Désaccord notoire, la carrière risque pourtant bien de voir le jour. Le secteur fait partit de la zone natura 2000, mais les Pyrénées-Atlantiques sont le parent pauvre du projet puisque les documents d'objectif ne sont pas arrêtés. D'autant plus que les tenants et les aboutissants du dossier sont complexes. Si le village de 40 âmes dépend de la commune de Louvie-Juzon, la commune de Bruges (2) est propriétaire de terrains depuis un droit à paitre et à couper du bois qui date du XIV siècle. Aujourd'hui, le droit à la propriété comparable à celui d'un privé existe encore et s'étend sur une surface de 34 km² au dessus du village de Pédéhourat. On a convaincu le conseil municipal de Bruges de l'intérêt « national » de la LGV, tout en lui promettant des rentrées financières importantes.
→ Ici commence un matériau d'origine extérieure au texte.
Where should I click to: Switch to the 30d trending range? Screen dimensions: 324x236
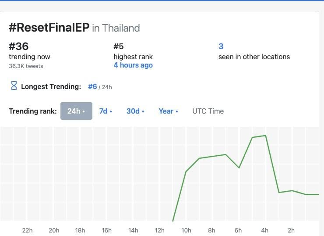pos(135,111)
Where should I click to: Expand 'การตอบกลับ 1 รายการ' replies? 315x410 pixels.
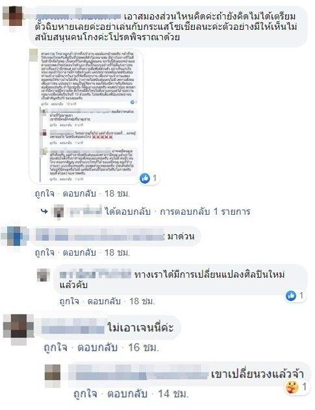point(205,211)
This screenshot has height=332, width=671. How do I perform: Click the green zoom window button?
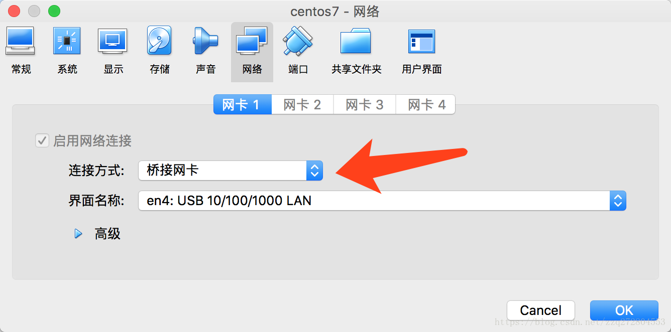54,11
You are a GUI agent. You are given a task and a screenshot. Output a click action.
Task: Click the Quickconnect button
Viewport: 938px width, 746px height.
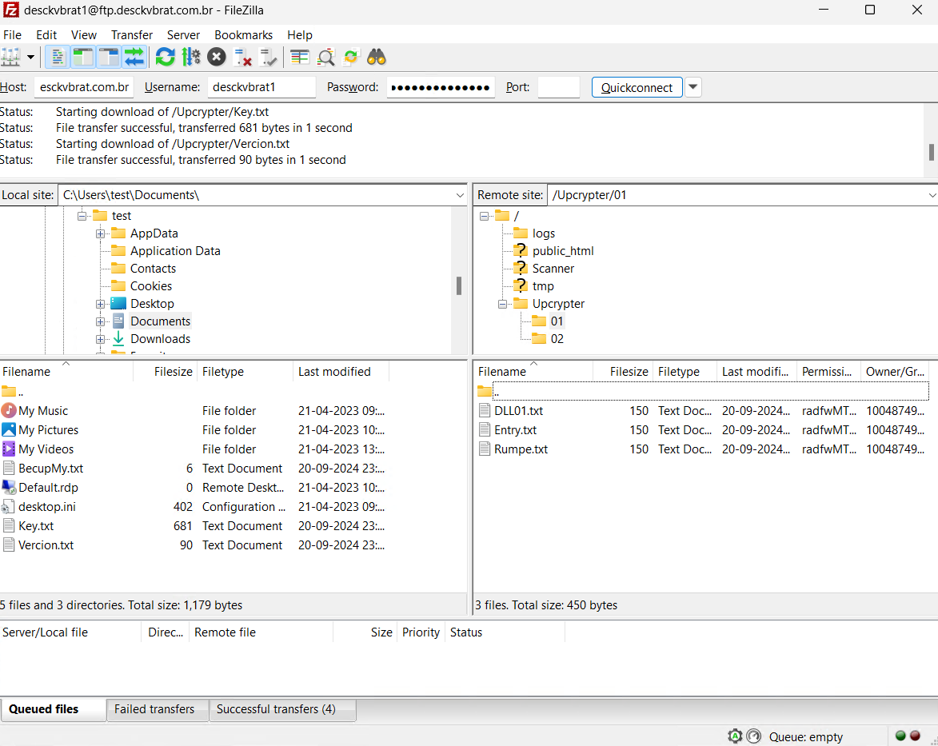pos(637,87)
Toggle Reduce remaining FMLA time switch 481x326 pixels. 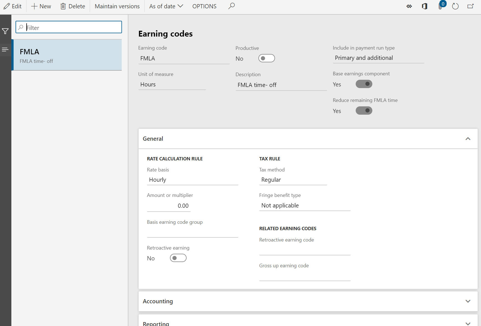coord(364,111)
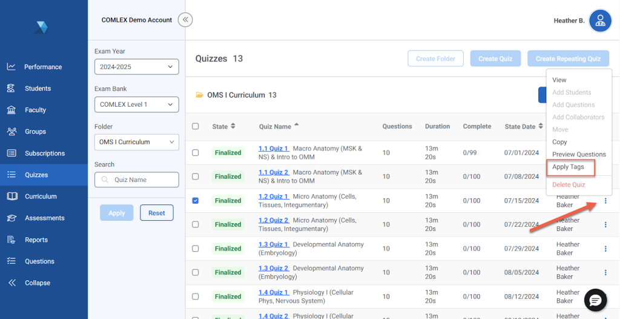Open the Folder OMS I Curriculum dropdown
Screen dimensions: 620x319
pos(136,142)
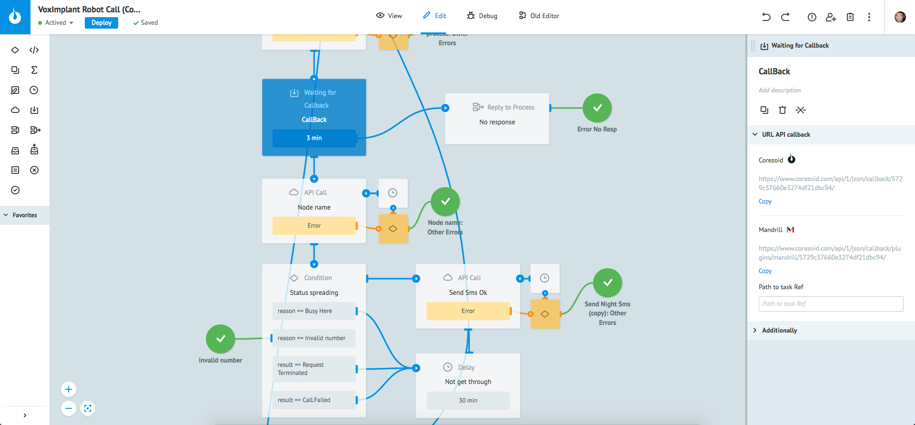Select the API Call cloud node tool
The image size is (915, 425).
coord(15,110)
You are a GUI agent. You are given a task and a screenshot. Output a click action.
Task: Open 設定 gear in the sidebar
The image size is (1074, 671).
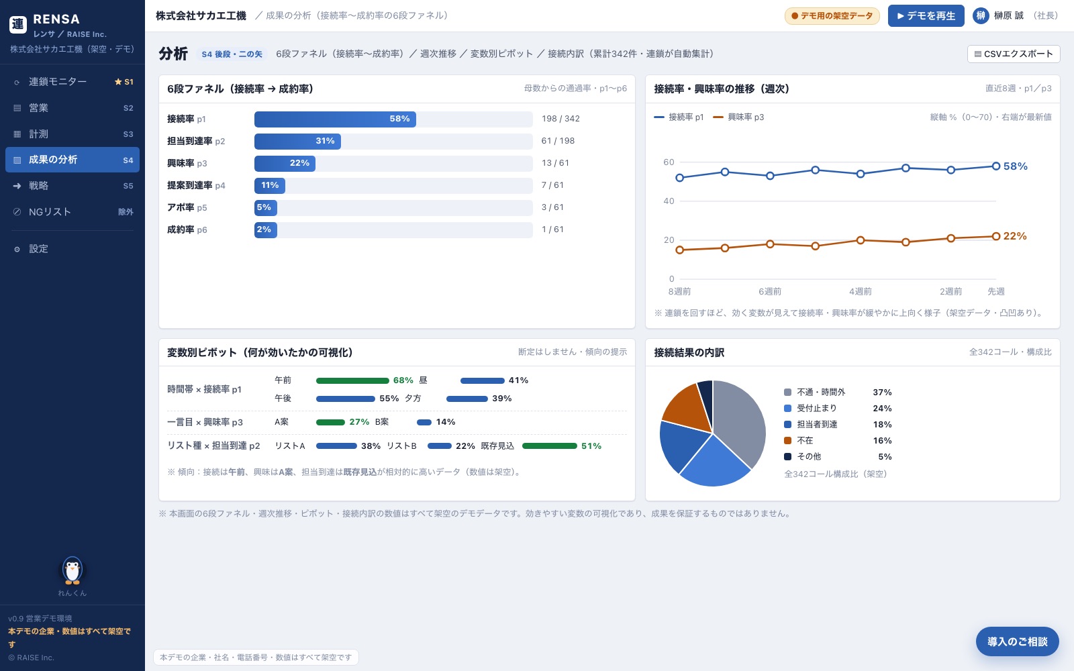pyautogui.click(x=17, y=249)
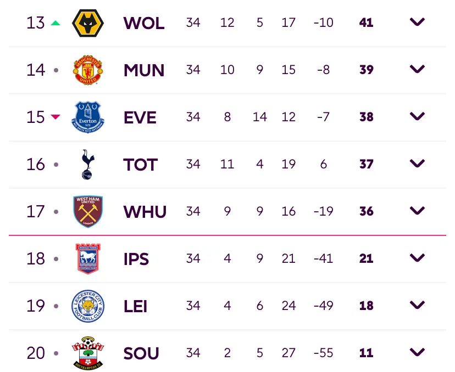
Task: Expand the EVE row chevron
Action: 417,116
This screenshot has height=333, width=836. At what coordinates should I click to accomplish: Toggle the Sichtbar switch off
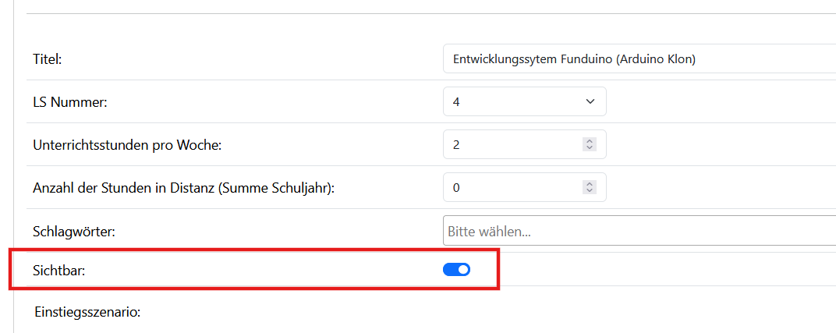tap(456, 270)
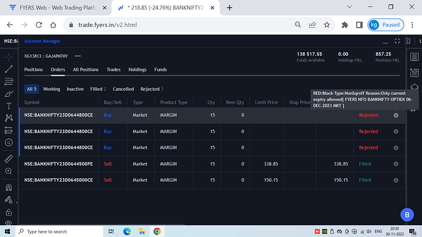Maximize the Account Manager panel

pos(398,41)
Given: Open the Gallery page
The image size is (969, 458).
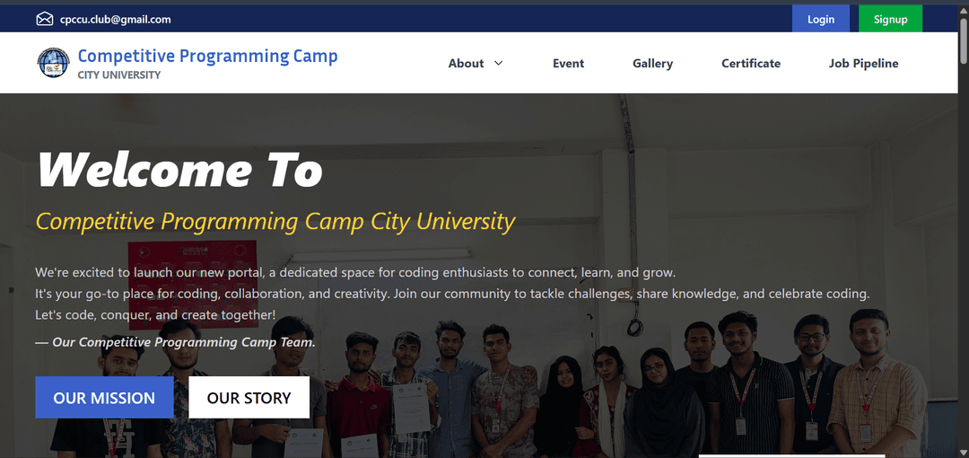Looking at the screenshot, I should tap(652, 63).
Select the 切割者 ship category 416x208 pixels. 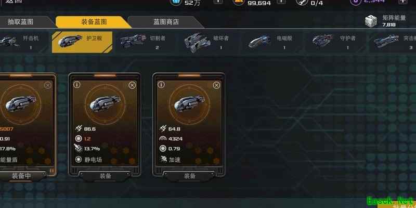[145, 42]
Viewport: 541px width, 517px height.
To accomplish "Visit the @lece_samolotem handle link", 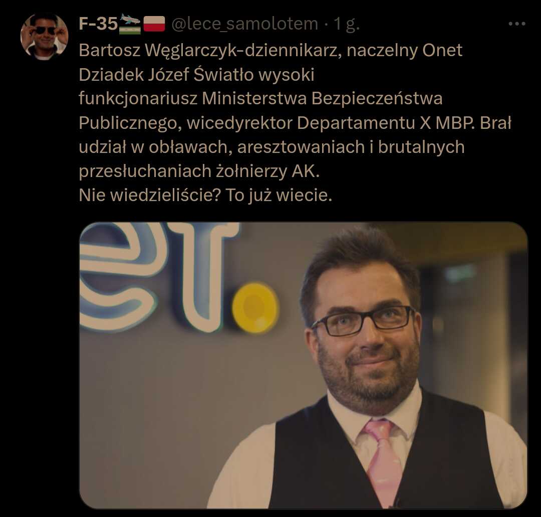I will (244, 24).
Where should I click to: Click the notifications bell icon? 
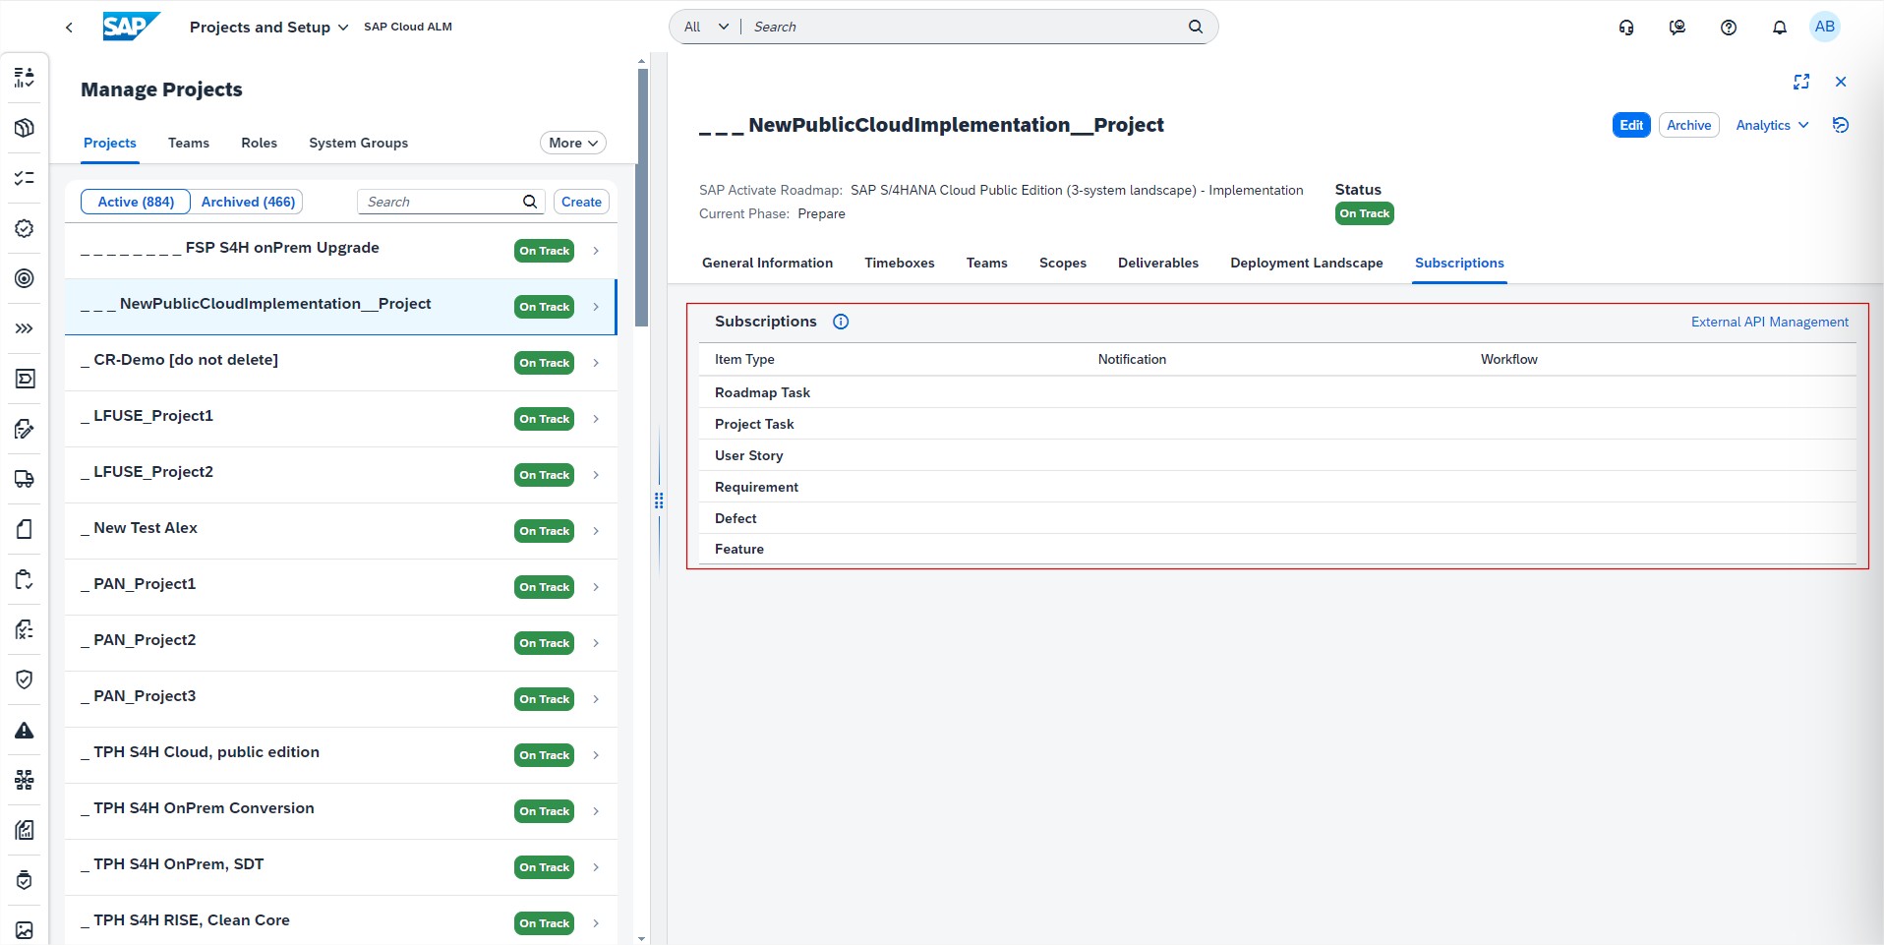[1779, 28]
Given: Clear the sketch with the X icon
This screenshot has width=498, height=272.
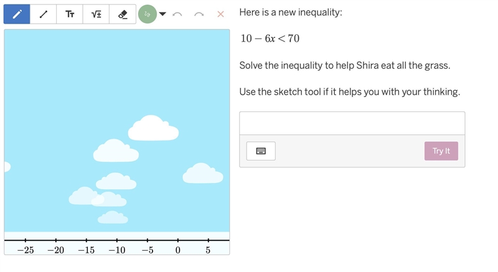Looking at the screenshot, I should tap(220, 14).
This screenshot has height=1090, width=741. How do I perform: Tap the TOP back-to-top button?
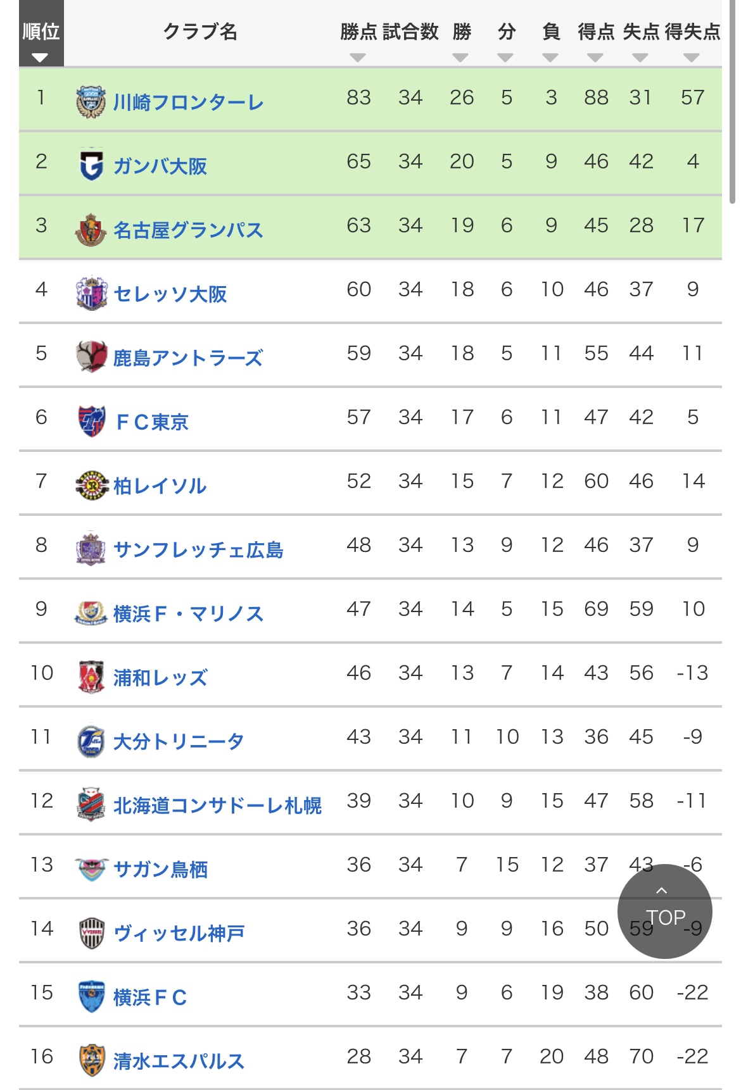pos(665,911)
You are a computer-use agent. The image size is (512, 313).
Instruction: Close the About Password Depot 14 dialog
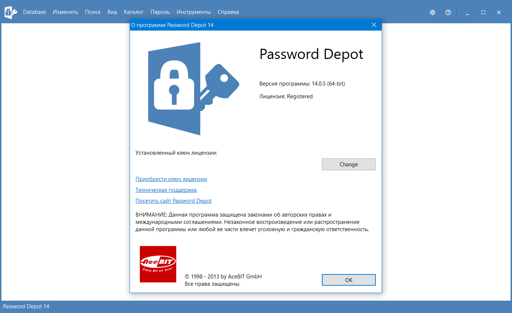tap(374, 25)
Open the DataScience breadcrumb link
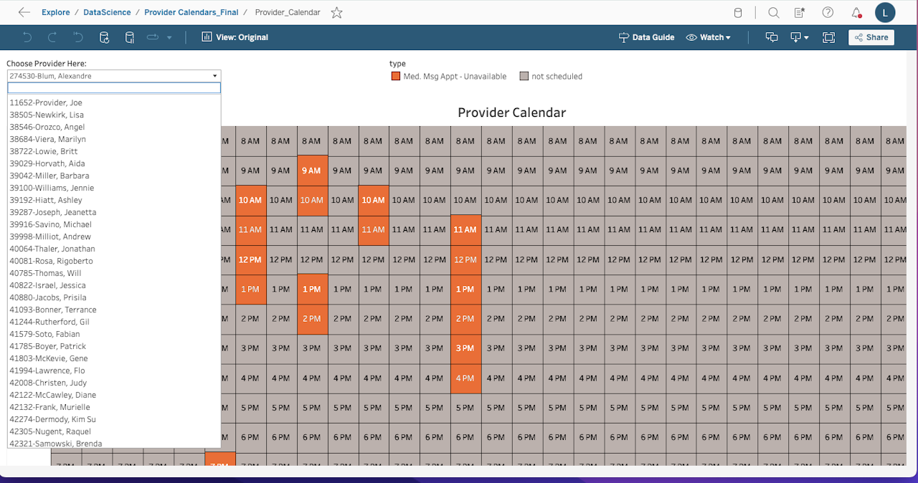The width and height of the screenshot is (918, 483). [107, 12]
Sans consulter ses administrés, ni ceux de Pédéhourat, le conseil municipal Brugeois a finalement signé une convention avec la carrière Daniel, permettant à ce dernier l'extraction de la Lherzolite. Le dossier est aujourd'hui entre les mains du préfet Philippe Rey. Après une étude d'impact, c'est le représentant de l'Etat qui devra trancher.

 

Pour l'environnementaliste Jean Charles Roussel, si les associations ne font pas valoir des éléments bien documentés, l'étude d'impact durant deux mois s'apparente davantage à une formalité, poussée par un rouleau compresseur administratif. Ces dernières années, les militants écologistes peuvent se targuer d'avoir fait avorter les carrières de Saint Martin d'Arbéroue (au Pays Basque) ou celle d'Izeste (en Béarn). Dans ces nouvelles luttes qui naissent, défendre des intérêts environnementaux sera certainement plus difficile. En effet, les caristes vantent actuellement leur activité comme d'utilité durable, pour l'environnement et l'agriculture, un peu à l'image des politiques, qui en repeignant  leur discours en vert ont trouvé des arguments à écrire sur leurs plaquettes de campagne.

 

 

(1)Les roches magmatiques, également désignées sous le vocable de roches ignées, voire comme roches éruptives, se forment quand un magma refroidit et se solidifie, avec ou sans cristallisation complète des minéraux le composant. C'est le cas du granit.

(2) Le nom béarnais du village est Pelacan. Le nom de Bruges provient vraisemblablement de la ville flamande de Bruges où le seigneur béarnais et vicomte de Foix Béarn Gaston Fébus séjourna l’année de la création du village.